La même année, Marley écrit aussi son premier titre rasta "Selassie Is The Chapel", financé par un rasta appelé Mortimmer Planno, qui ne rencontre pas le succès. En réalité, Bob Marley et les Wailers n'ont pas de succès concret depuis qu'ils ont quitté le label de Coxsonne.
En 1969, sans recours, Bob repart aux Etats-Unis chez sa mère, où il retourne travailler à l'usine de Chrysler. Il est bientôt rejoint par Rita et ses deux jeunes enfants Cedella et Ziggy.
Au retour de Bob en 1970, lui et les Wailers accourent à un de leur vieil ami producteur Lee "Scratch" Perry. Ce dernier est un pionnier dans le développement de la dub, une ramification du reggae où la drum et la basse sont mis en avant. Il accepte de produire Bob Marley & the Wailers et donne un nouveau ton au groupe, une nouvelle indentité davantage révolutionnaire et engagée. Ensembles ils enregistrent plusieurs chansons comme "Duppy Conqueror"; "Sun is Shining"; "Soul Rebel" ou "400 Years". Ces titres ont jeté les bases du reggae. La collaboration des Wailers avec Lee Perry figure sur le premier album de Bob Marley & The Wailers : "Soul Rebels", le premier album du trio vocal sorti au Royaume Uni (nb: les dates de la sortie de cette album ne sont pas claires, elles se situent pourtant entre 1970 et 1973). Cependant, les Wailers se virent obligés à rompre leur relation avec Perry lorsqu'ils s'aperçurent qu'il était l'unique bénéficiaire des droits de l'album.

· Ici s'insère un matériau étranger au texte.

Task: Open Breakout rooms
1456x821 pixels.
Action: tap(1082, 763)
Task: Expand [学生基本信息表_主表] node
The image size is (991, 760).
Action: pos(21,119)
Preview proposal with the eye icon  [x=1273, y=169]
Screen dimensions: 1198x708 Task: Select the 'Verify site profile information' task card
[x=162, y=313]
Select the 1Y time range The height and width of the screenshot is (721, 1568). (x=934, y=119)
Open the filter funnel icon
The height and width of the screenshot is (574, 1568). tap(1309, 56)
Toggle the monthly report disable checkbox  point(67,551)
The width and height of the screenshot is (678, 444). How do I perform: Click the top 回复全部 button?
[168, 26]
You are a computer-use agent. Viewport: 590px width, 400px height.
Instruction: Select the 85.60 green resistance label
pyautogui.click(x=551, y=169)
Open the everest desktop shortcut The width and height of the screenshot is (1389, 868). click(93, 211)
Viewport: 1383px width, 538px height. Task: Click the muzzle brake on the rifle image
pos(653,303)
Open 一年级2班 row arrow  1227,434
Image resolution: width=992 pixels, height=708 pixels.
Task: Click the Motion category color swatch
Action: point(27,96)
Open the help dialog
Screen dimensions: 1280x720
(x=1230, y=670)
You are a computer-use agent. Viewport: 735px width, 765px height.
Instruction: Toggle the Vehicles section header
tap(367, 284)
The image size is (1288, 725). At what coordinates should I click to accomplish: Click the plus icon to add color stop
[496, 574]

| Bob Marley & The Wailers, avec Chris Blackwell |
Jimmy Cliff avait récemment quitté le label Island Records et Chris Blackwell vit en Marley l'artiste idéal pour combler le vide laissé par Jimmy et attirer un public voué à la musique rock. Blackwell dit :
"Je m'occupais de la musique rock, qui était la vraie musique rebelle, et j'ai senti que c'était vraiment la façon de rompre avec la musique jamaïcaine. Mais j'avais besoin de quelqu'un qui pourrait être cette image de rupture. Quand Bob est entré, j'ai su qu'il serait cette image."Le début des années 70 a vu la montée du chômage, de la nourriture rationnée, de l'omniprésence de la violence et de la mainmise du FMI sur l'économie jamaïcaine, en raison de diverses politiques d'ajustement structurel. Cela a fortement contribué et influencé à la conscience sociale aiguë qu'assimila Bob Marley et que l'on retrouvait dans ses chansons.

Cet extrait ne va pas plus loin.